Expert say that reforming any country should start with the judiciary; if the judiciary is corrupted, the entire country will be corrupted. The French philosopher Jean-Jacques Rousseau goes even further when he describes the judiciary as the head of a fish that, if corrupted, corrupts the whole body. In Iraq, judiciary reform callings have started in accordance with the demonstrations calling for reforming the entire country. This path will inevitably lead to the demand for judiciary reform in view of its importance and impact. Justice is the rule of governance, and good governance is the first pillar that contributes to the success of the other state pillars.

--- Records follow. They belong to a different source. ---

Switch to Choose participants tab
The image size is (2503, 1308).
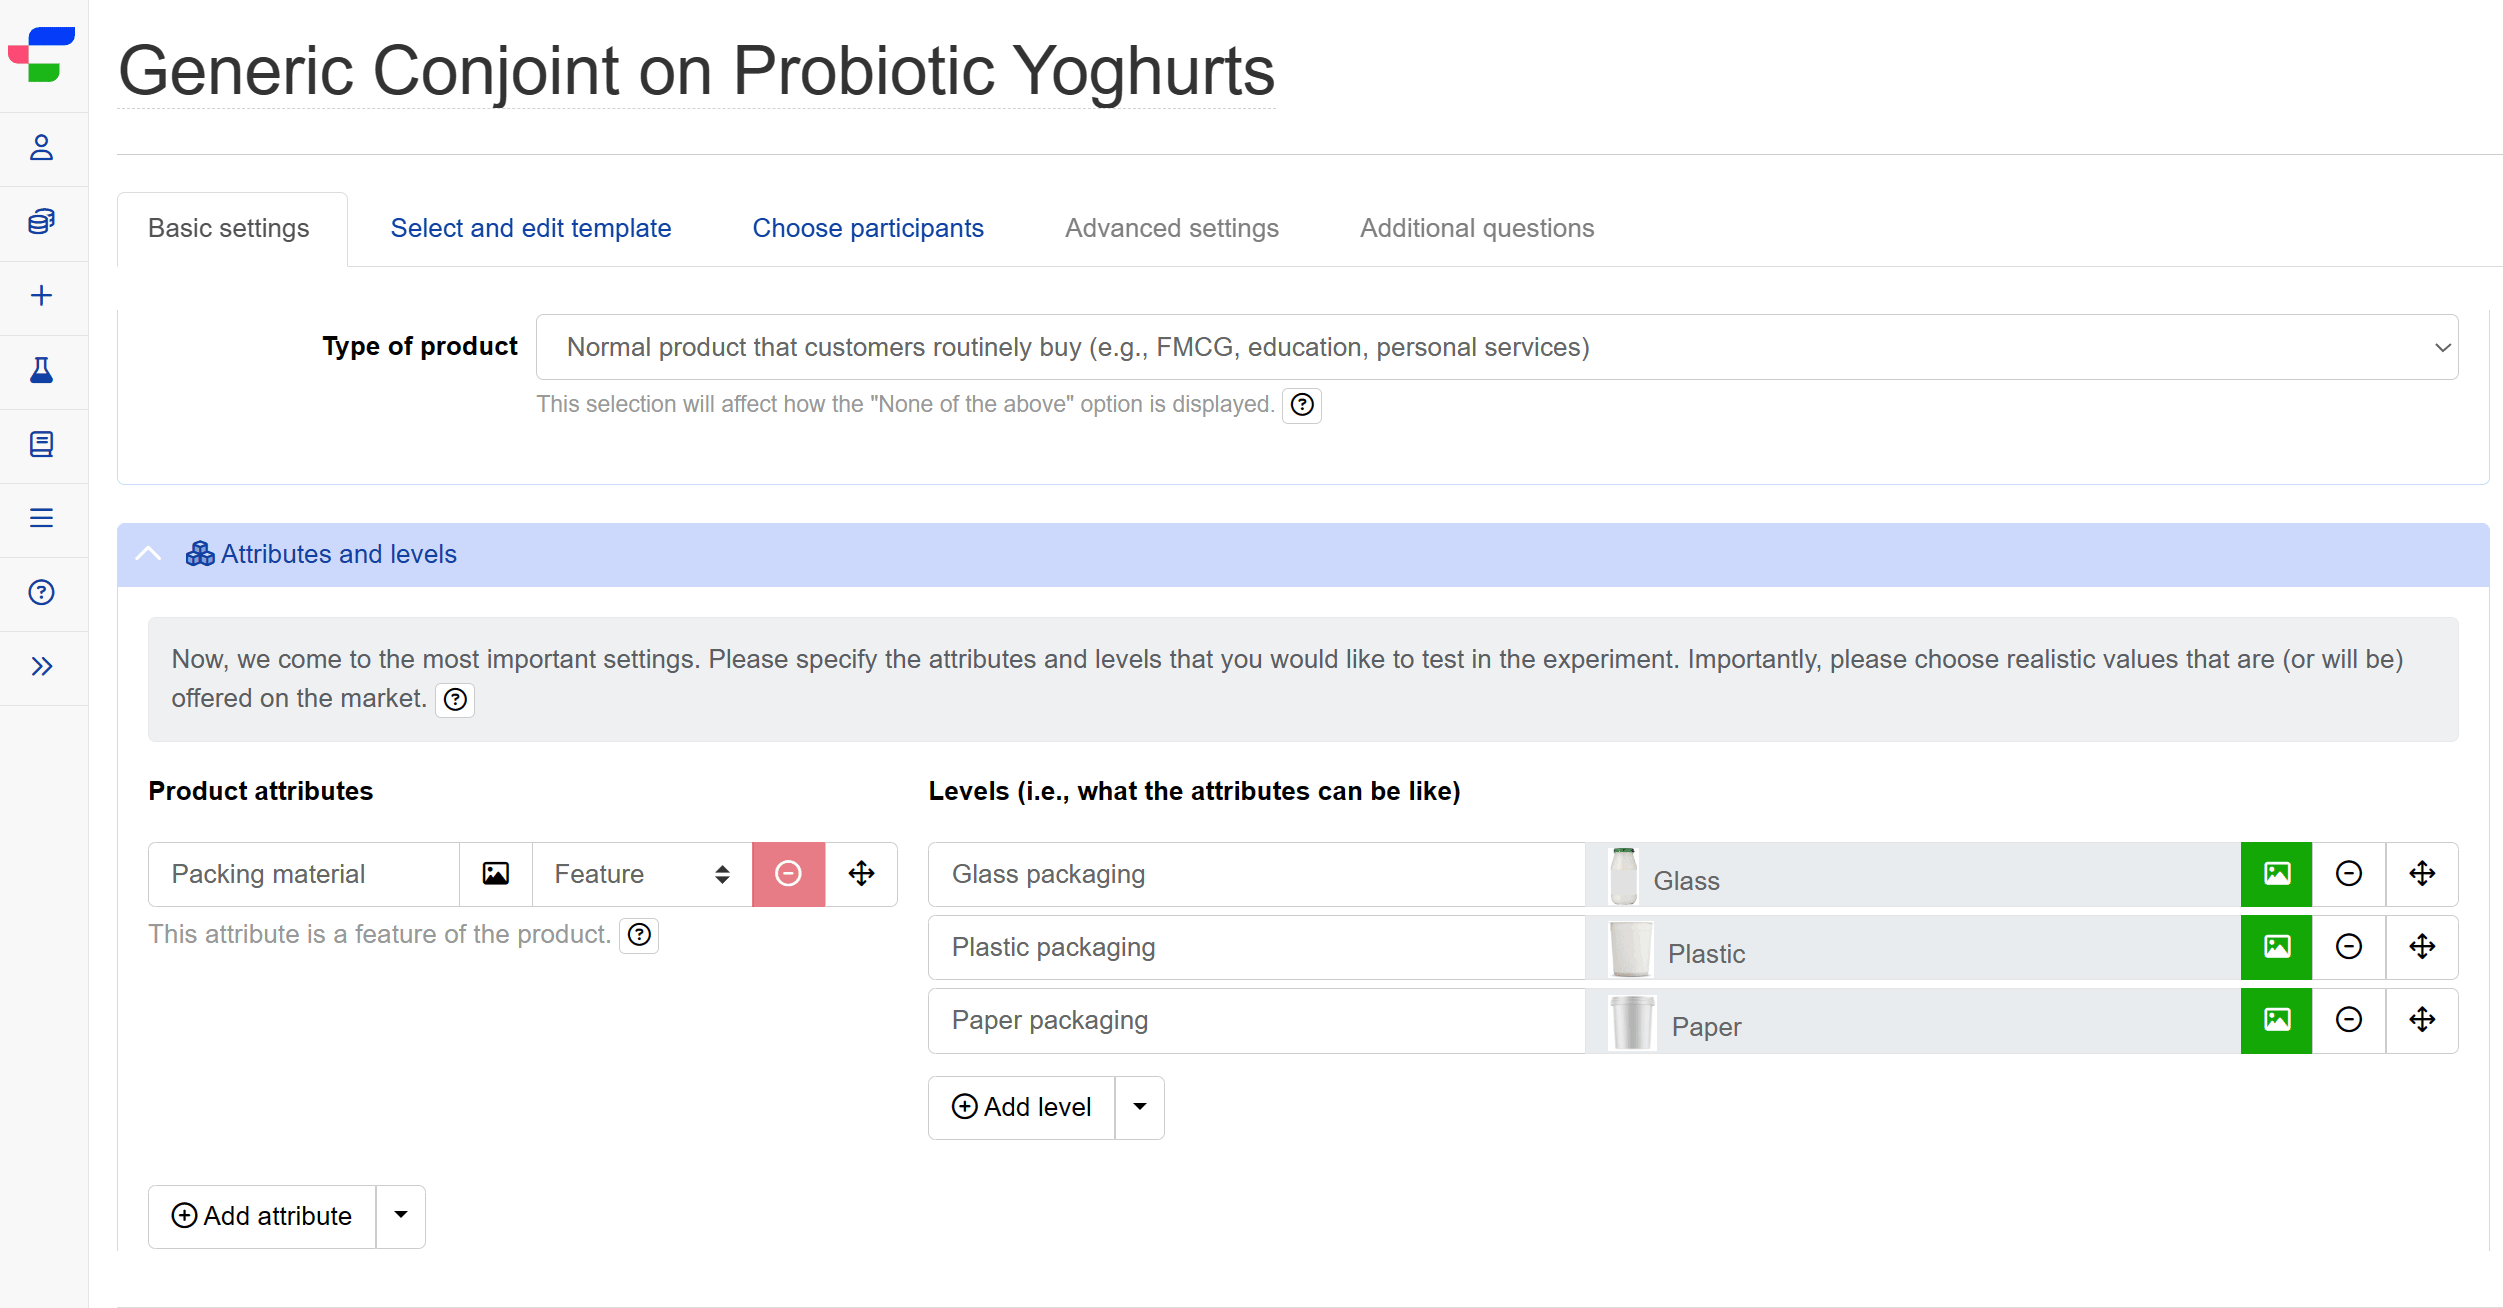point(868,228)

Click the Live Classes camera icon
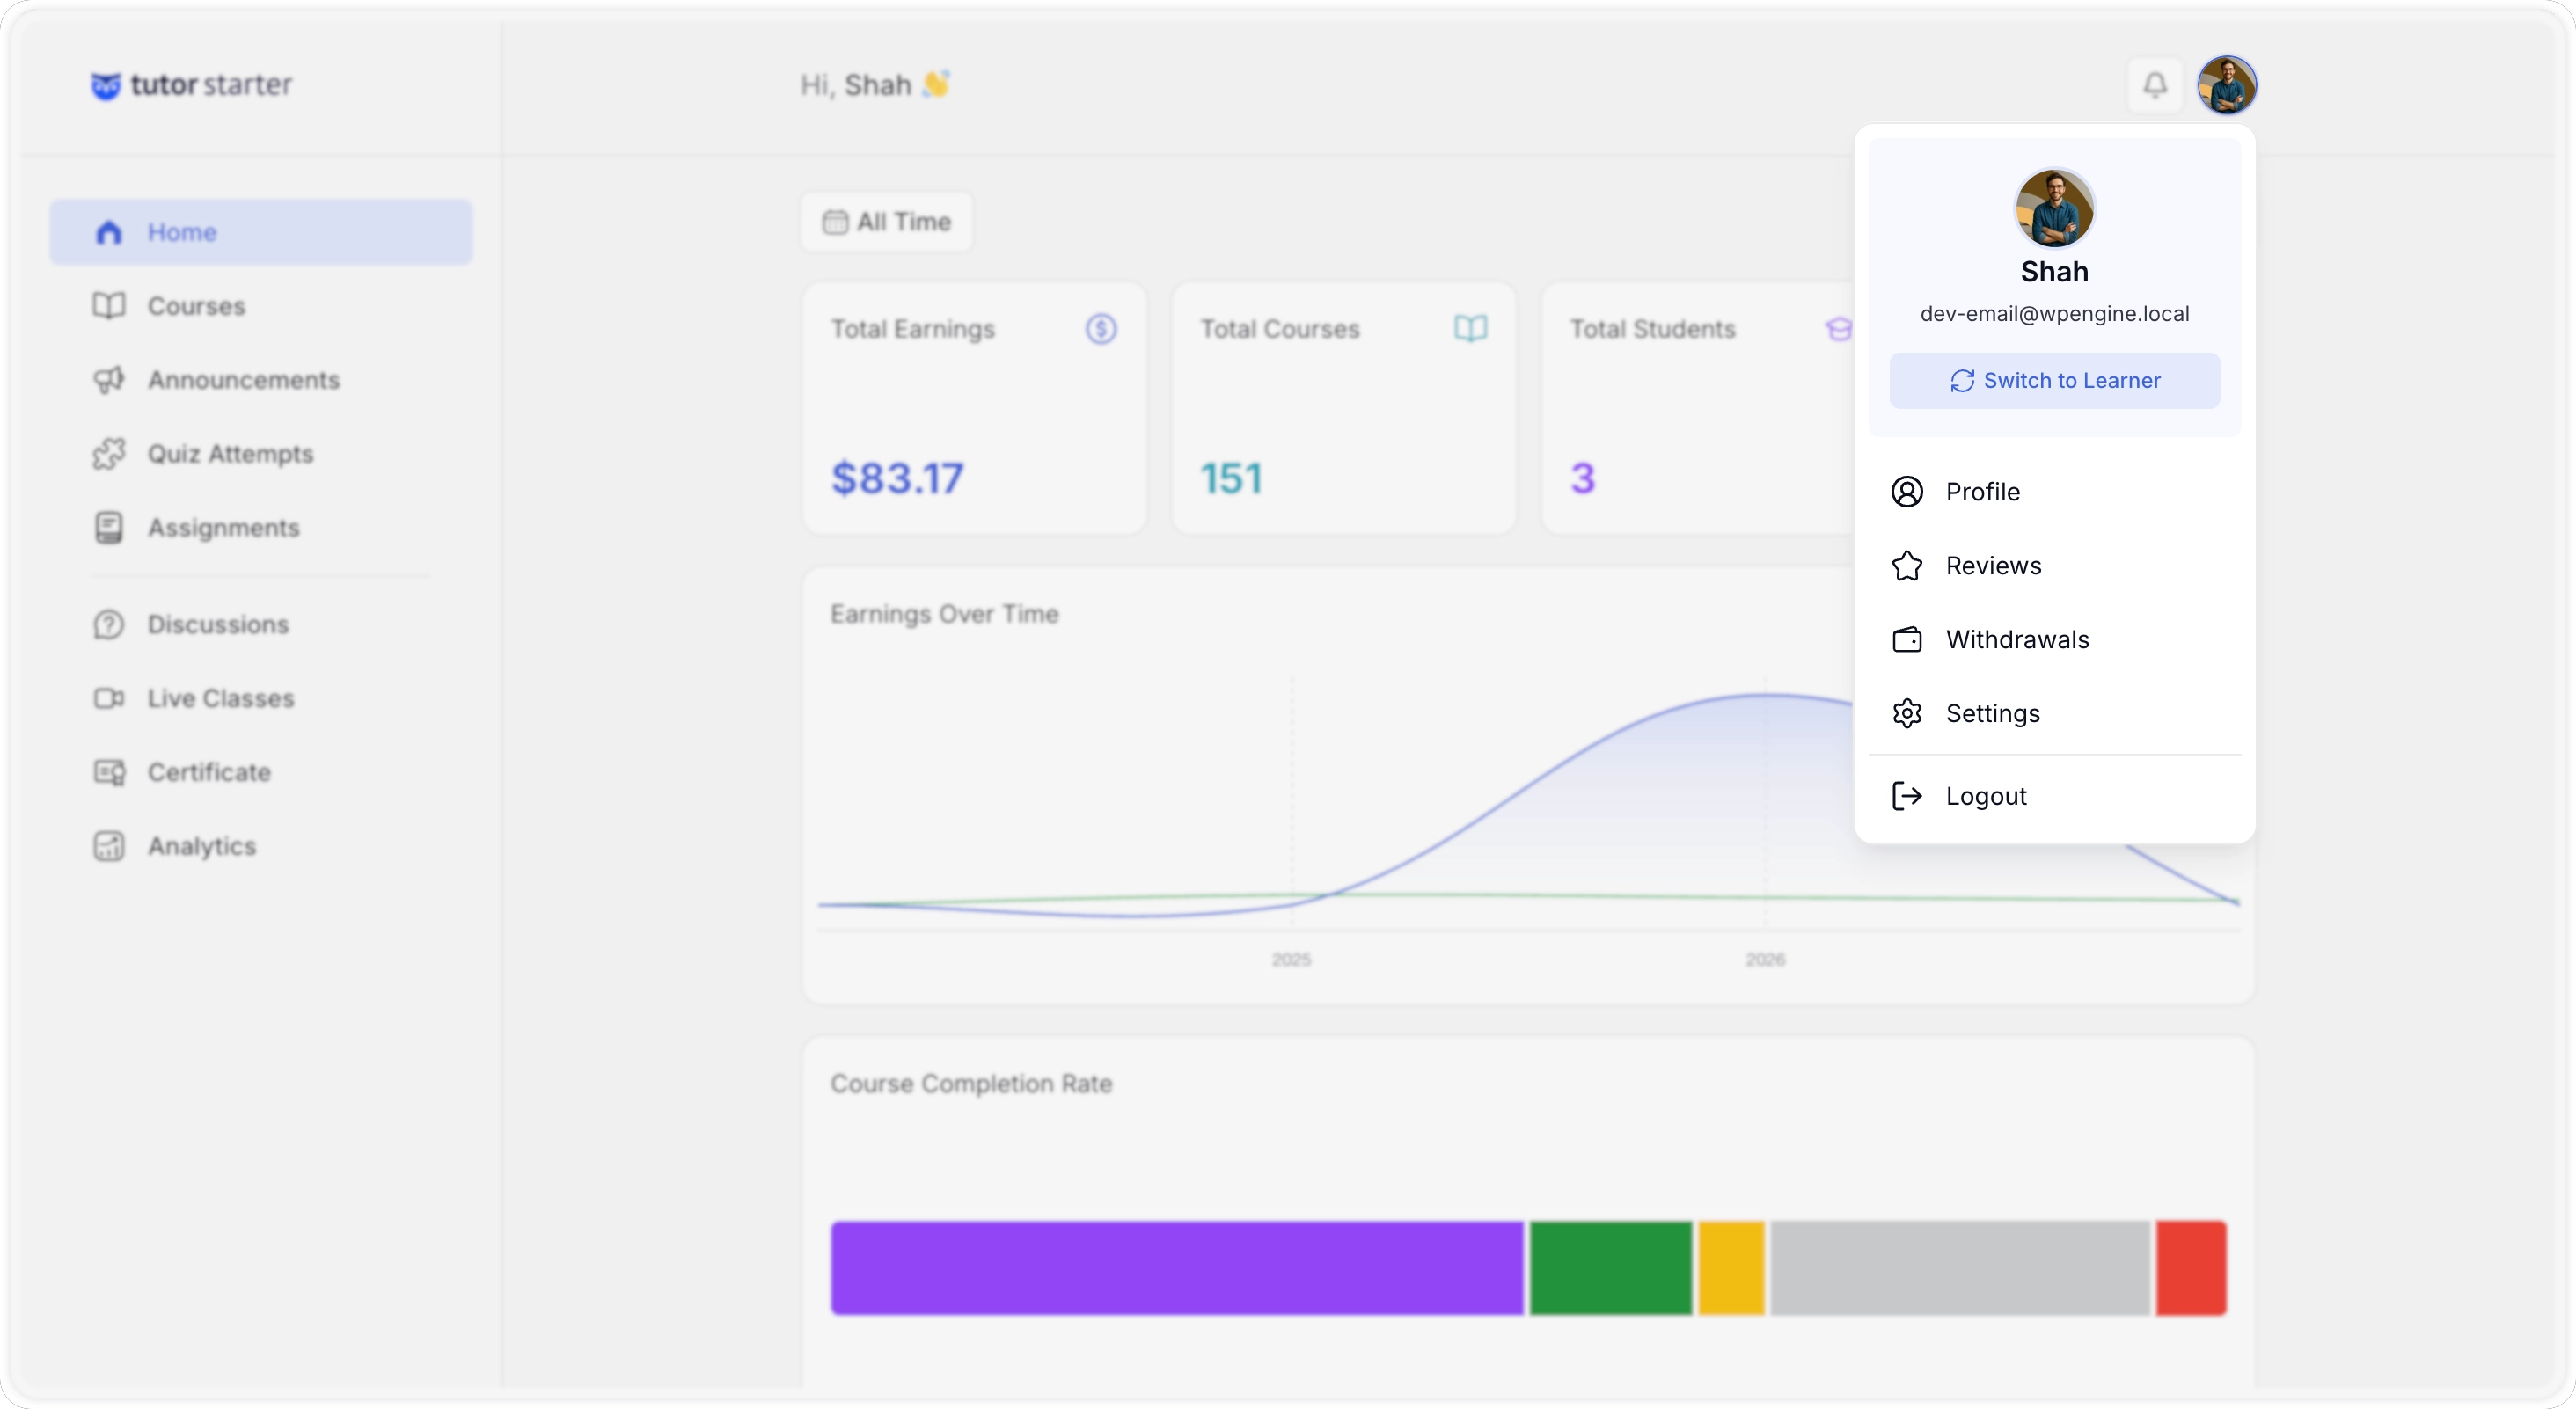pos(109,698)
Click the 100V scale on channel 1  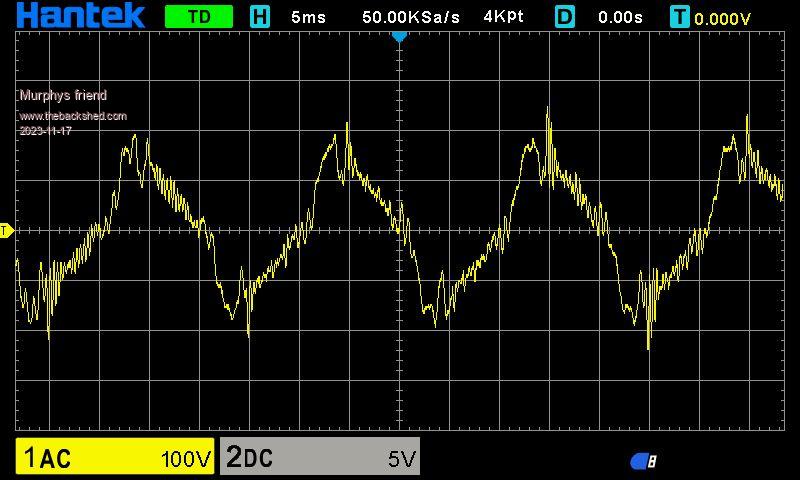186,459

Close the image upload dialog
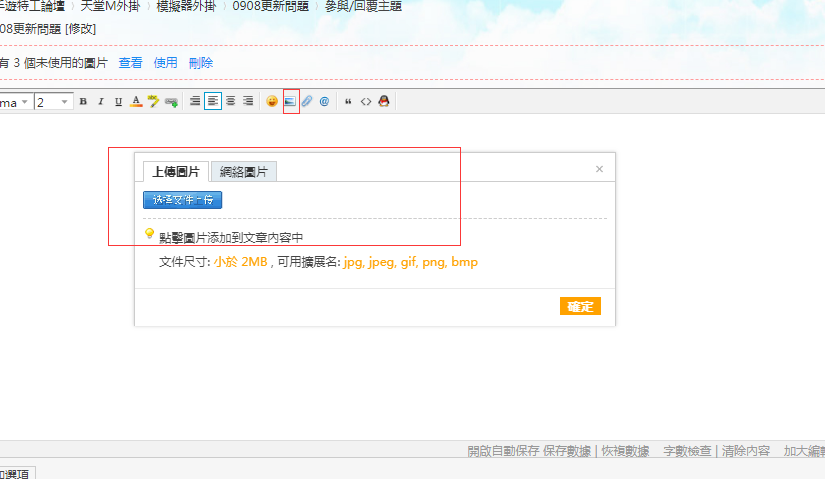599,169
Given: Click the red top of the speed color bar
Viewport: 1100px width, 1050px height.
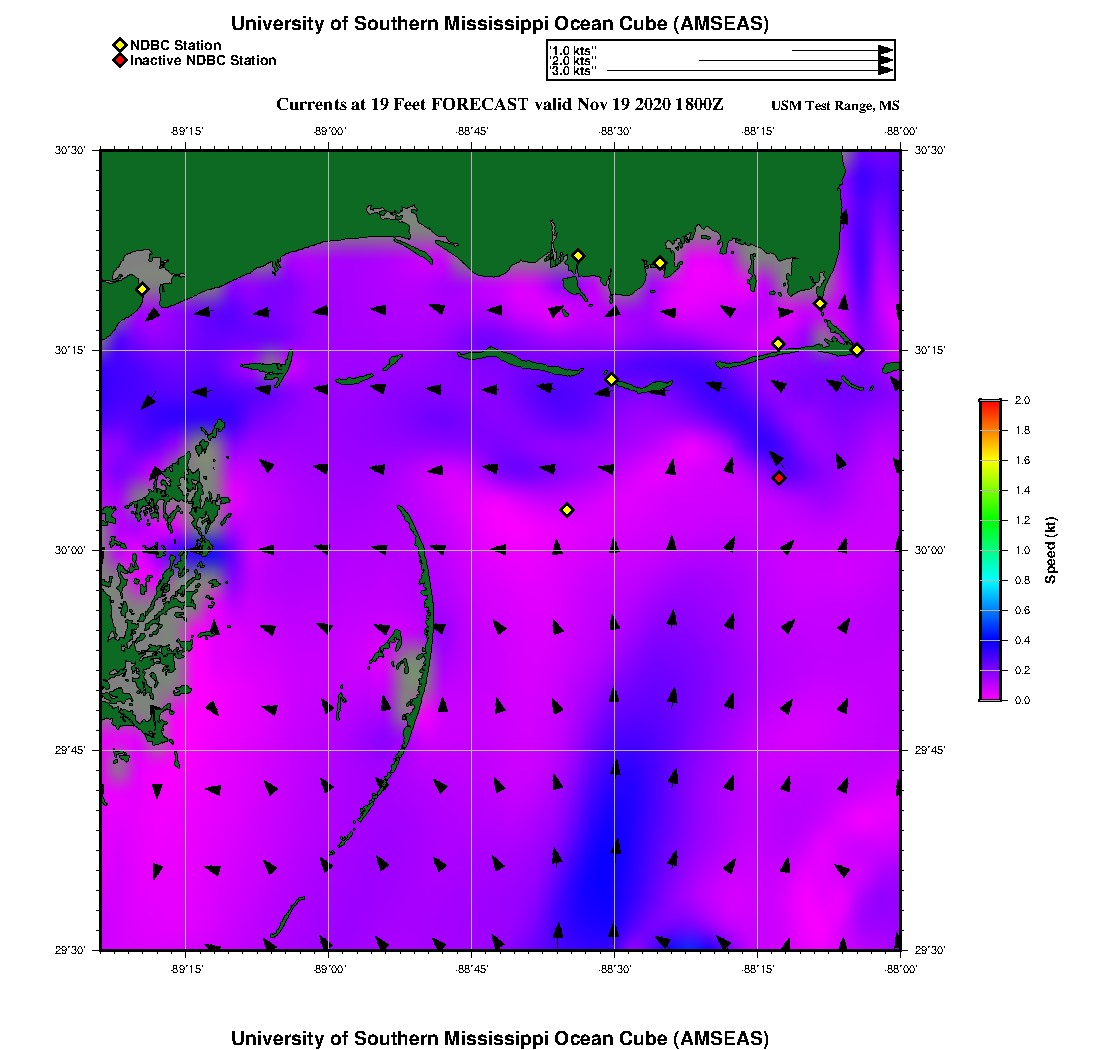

Fearing that the judiciary being subject to executive authority because of its subordination and blindly following executive power. In Iraq, there is no real separation between the three authorities, but there is dependency and implementation of agendas, and the important thing in this regard is the effect of corruption on the judicial system; because of its punitive role, which protects society from corruption and corrupt persons. If there are corrupt judges in the judiciary who cheat and follow an odious sectarian and ethnic agenda, the judiciary will be a burden on the state and the society, and there is no way to develop other parts of the state without cleansing the judiciary of the corruption.

In the same context, researcher Yusuf Ibrahim says that if justice is the basis of the rule, the judiciary is the basis of justice and the pillar of government and state. There is no justice, equality or preservation of the rights of individuals and groups without fair, impartial and independent judiciary, which is regarded as a fundamental pillar in the reconstruction of States. A country of justice and law will not exist in case of corrupting judiciary, which does not carry out its role impartially and independently. Successive governments after the occupation were suffering from this. This effect has reduced only during the term of Al-Abadi and we hope to take place in the term of Abdul Mahdi. Many evidences of these governments are indicative of the penetration of the executive power to the judicial authorities through appointments, privileges and pressures so that the relationship is a dependency relationship far from integration as it should be. This is what happened in Iraq in the terms of Al- Jaafari and Al-Maliki. The latter may not have the direct relationship as far as the system of sectarian rule at that time; otherwise, it would be unreasonable for the prime minister to abuse the term of his government in such a blatant manner, although he bears the responsibility for this.